As we started to pick our way down, one member of the first group we encountered was playing The Final Countdown at high volume. I contemplated quiet seriously feeding him to Frozen Lake, far below, but not before accidentally eviscerating him, not only for disturbing the pristine mountain quiet with something as banal human musics, but also for his choice of said music. Not a court in all the realms heavens, Earth, or the hellscapes would've convinced me.

No, The Worm, Your Honor, I don't know what happened. He came jogging past me blaring muthafuckingEurope-and imagine how dirty I feel for knowing that!-and his entrails just suddenly fell out before he pitched over the edge. Screaming. Why, yes, I might've had my knife out, but it was only to innocently and wholesomely clean my fingernails, and at no time did I drive one of my trek poles into his eye socket. Twice. What did his friends do? The Worm, Your Honor, you forget yourself! After all, what sort of base and degenerate creature would befriend someone who listens to muthafuckingEurope?

Airtight, I tell you. In fact, I'd have probably gotten a medal.

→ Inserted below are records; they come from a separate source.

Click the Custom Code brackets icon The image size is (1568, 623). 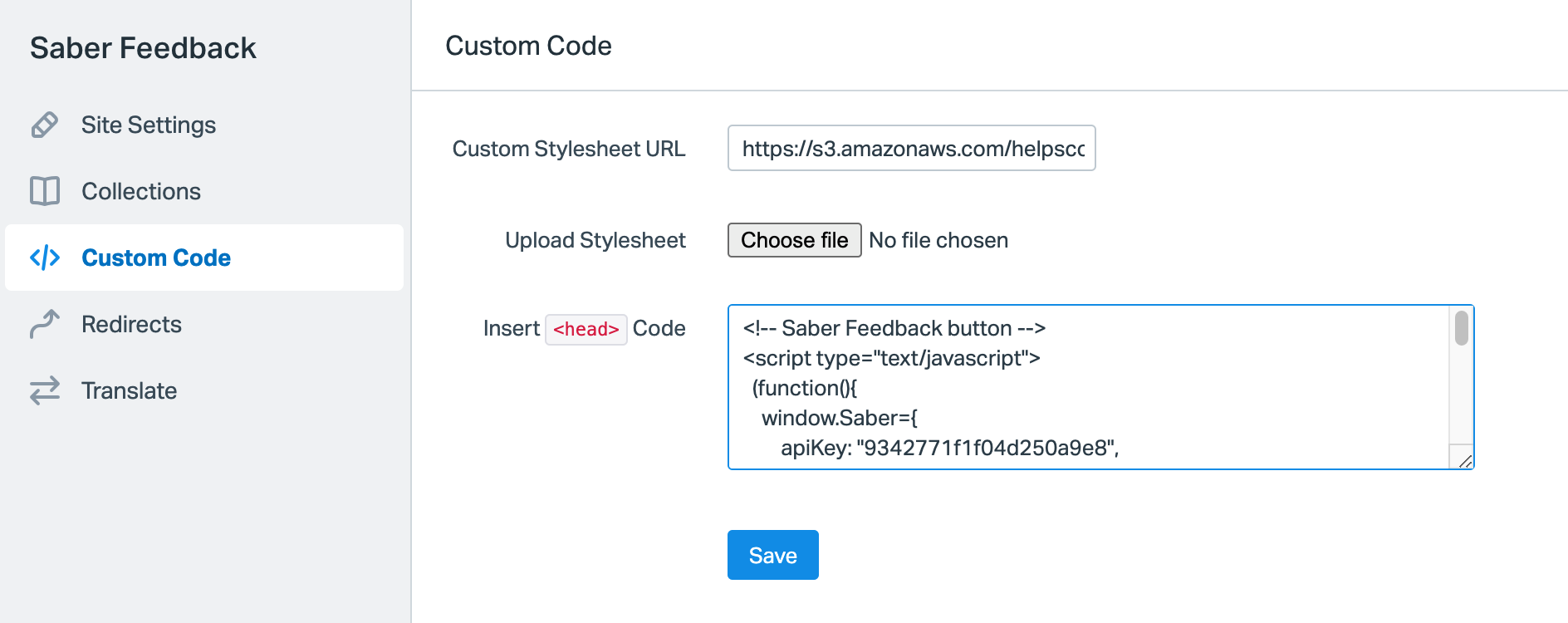click(45, 258)
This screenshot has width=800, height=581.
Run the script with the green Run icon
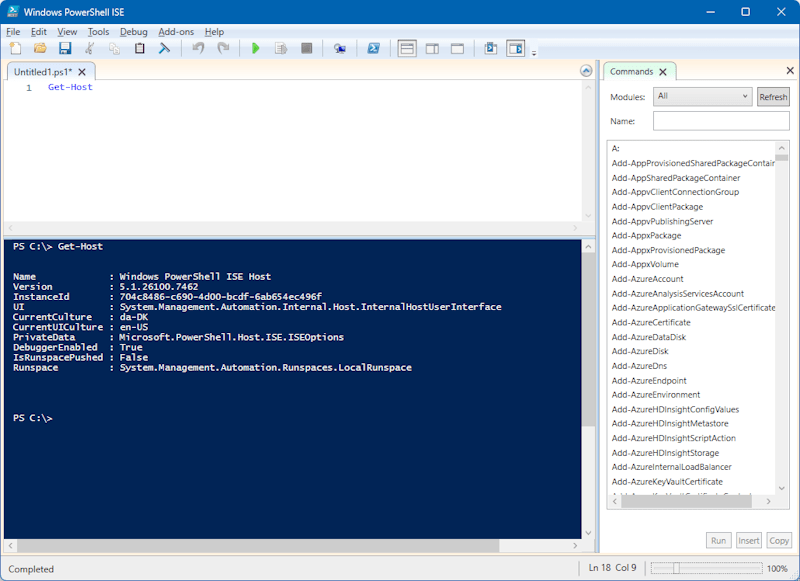(x=257, y=48)
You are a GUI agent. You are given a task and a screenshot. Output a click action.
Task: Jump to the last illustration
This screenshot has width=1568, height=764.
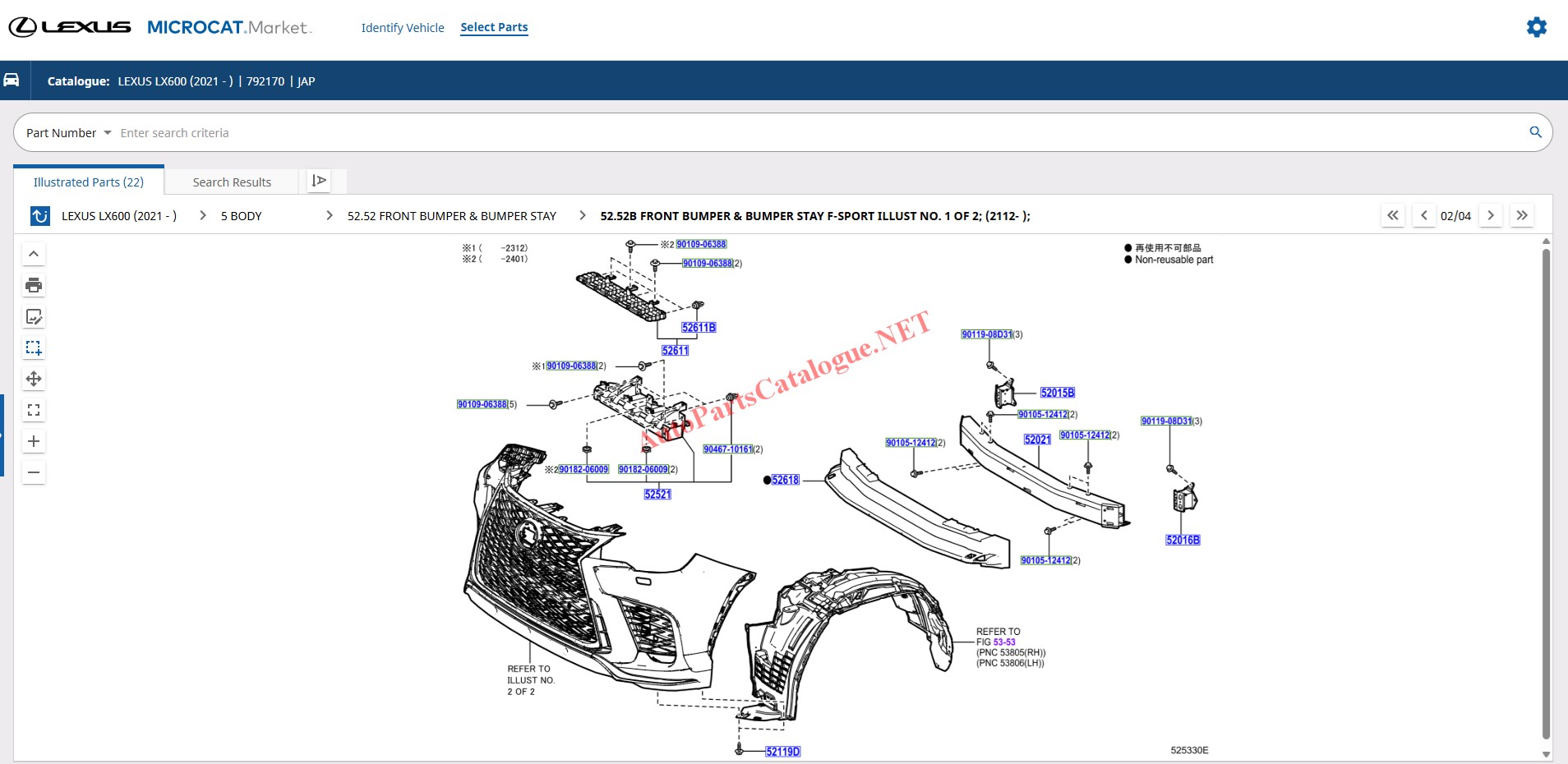(x=1522, y=215)
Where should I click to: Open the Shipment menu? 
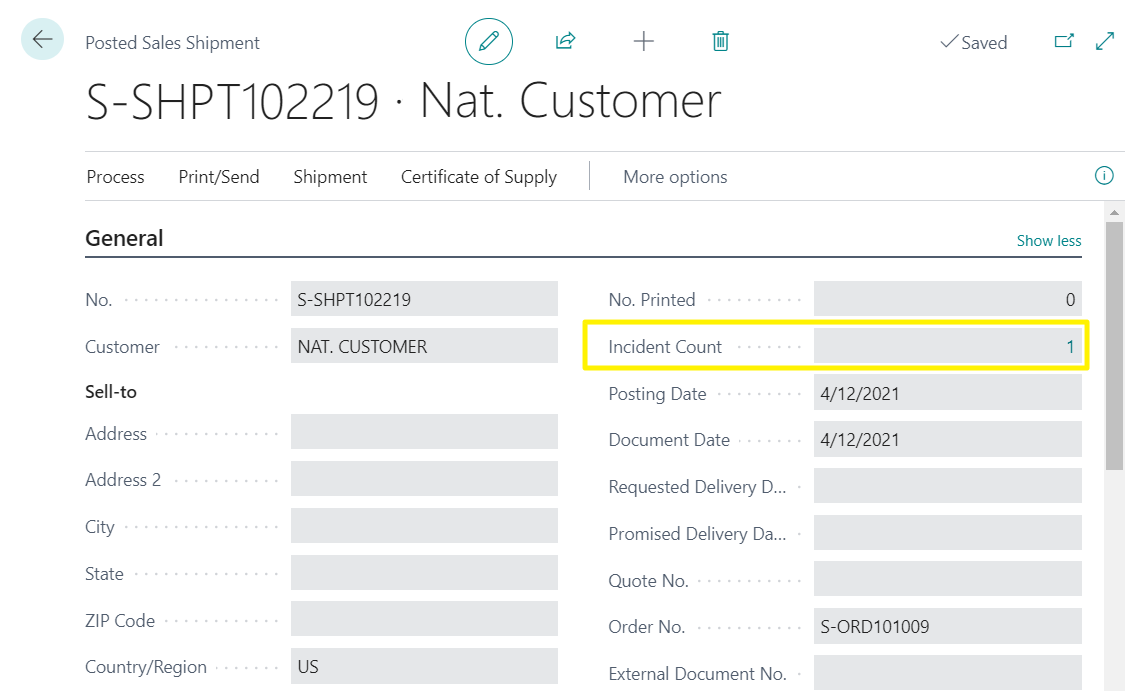point(330,177)
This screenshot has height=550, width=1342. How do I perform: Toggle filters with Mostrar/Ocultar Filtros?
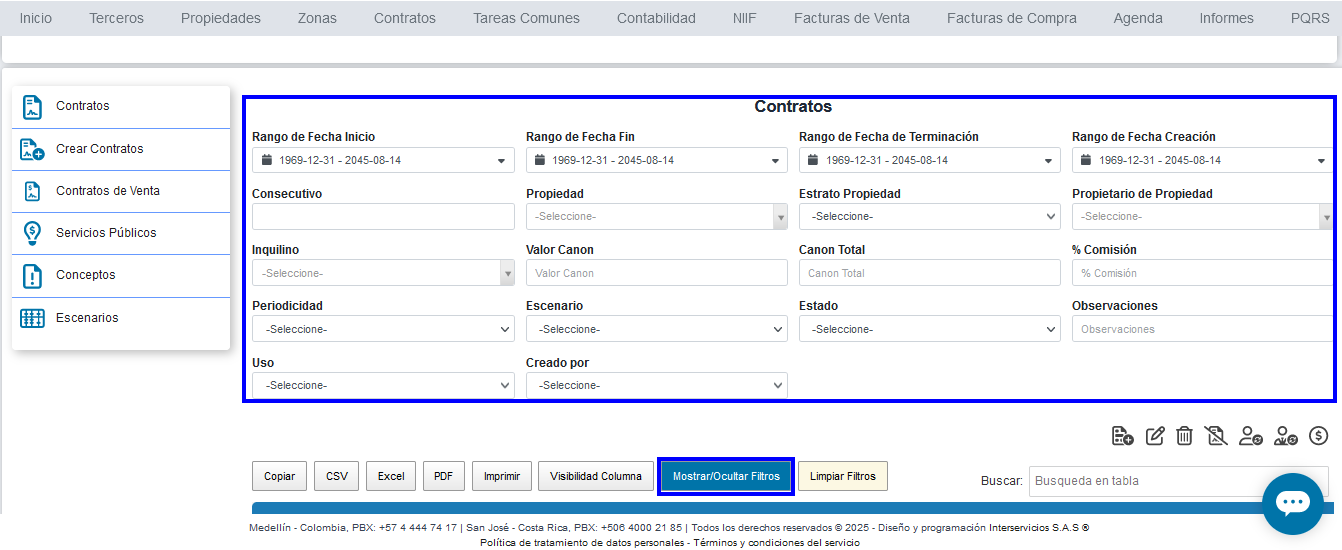(726, 476)
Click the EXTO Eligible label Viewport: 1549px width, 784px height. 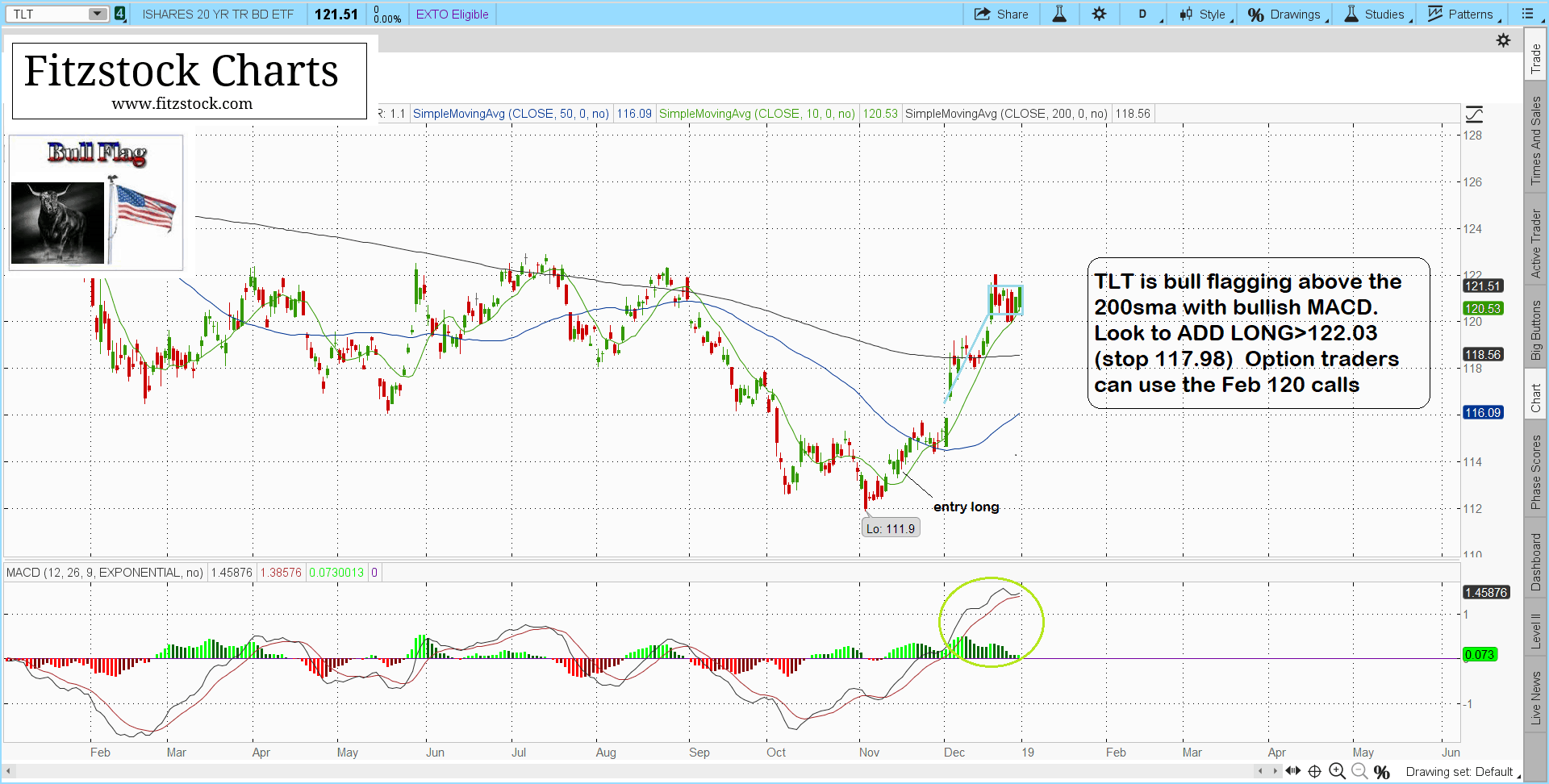[452, 14]
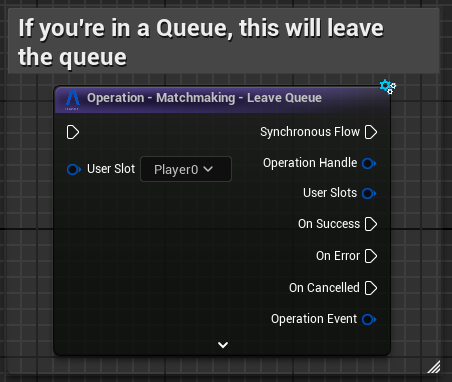The width and height of the screenshot is (452, 382).
Task: Click the input execution pin
Action: (73, 132)
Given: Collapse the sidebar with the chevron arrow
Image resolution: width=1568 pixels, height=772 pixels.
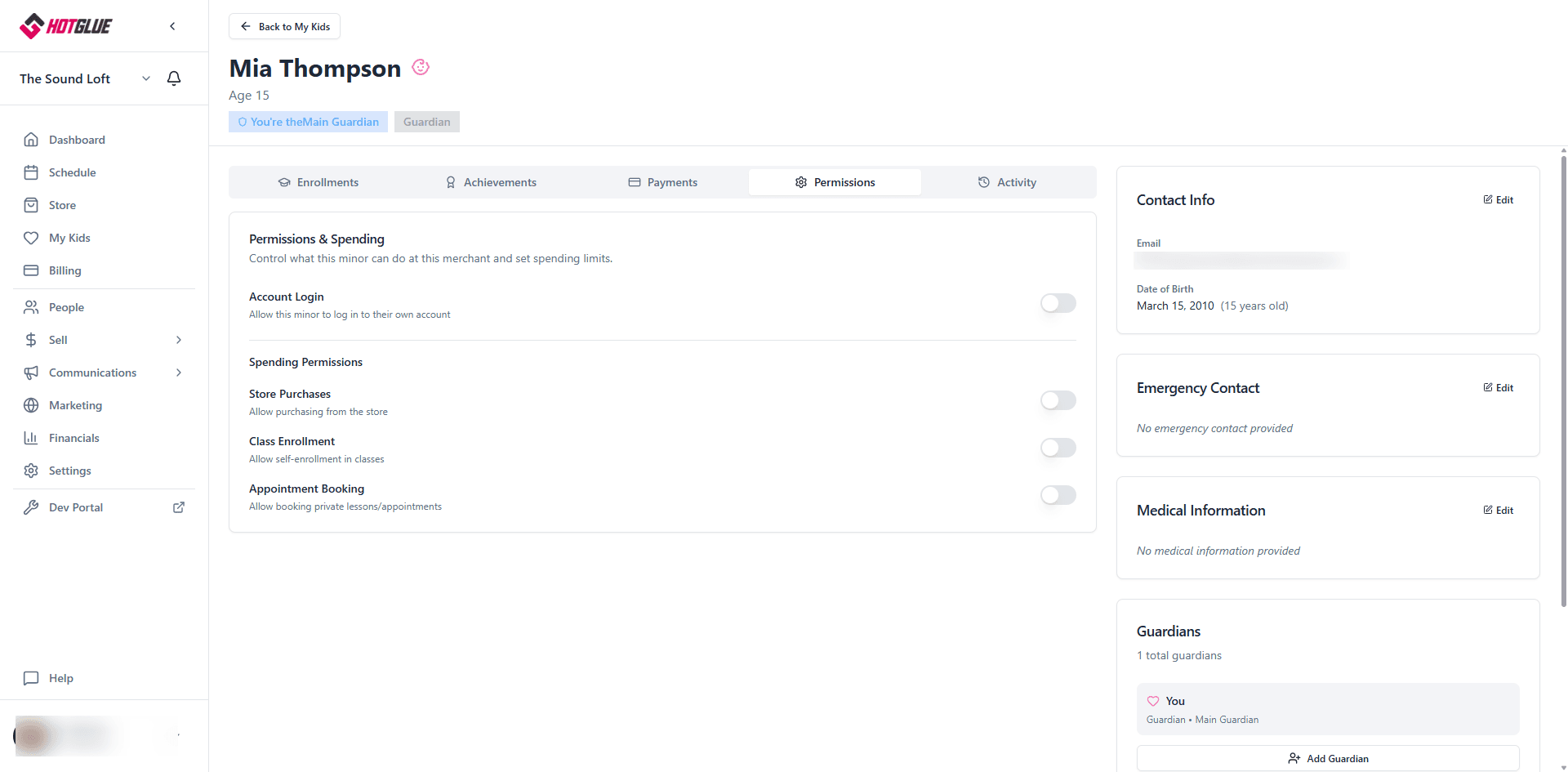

We reached the trailhead before noon. My daughter pointed out a comment in the registry book which illicited a a chuckle; 'need a beer, stat!' As we threw our gear into Old Scratch, we took in the mountain with a sense of accomplishment. Of course, what I really took from our walkabout was something a man around the magistrate's age with a fabulous British accent said to his wife after a rest-break;

"Well, c'mon, ol' girl, let's go conquer something!"

Oh, fuck yes. That is to become my trekking mantra.



The intrepid mountaineers atop their day's conquest...

01 August 2014

A Cool Evening During High Summer

At fifty-three quaint degrees on the fahrenheit scale and sixty-six percent relative humidity, I could just make out my breath escaping my body in wispy clouds. I wore my down vest over my flannel and t-shirt, but also shorts. It may be ninety-one sixty above the surface of the world's oceans and it can snow at any time of the year, but it's still summer. I stand in punk-rock defiance of the chill.

Oi! with middle finger held high...

There is smoke from chimneys. From outdoor grills and embryonic bonfires. There is no bad weather, just the wrong clothes. The rains have stopped, and we step outside once more. Breaks in the clouds give hope to seeing stars.

It is not too cold for mosquitoes-fuck. Not too cold for shorts-fuck you. We have an invite to a party at the old fellowship hall, should it still be on once dinner's done. It's still summer. It'll warm up once more. That is the way of it. The cyclic wheel turns a bit further upon its liner spokes.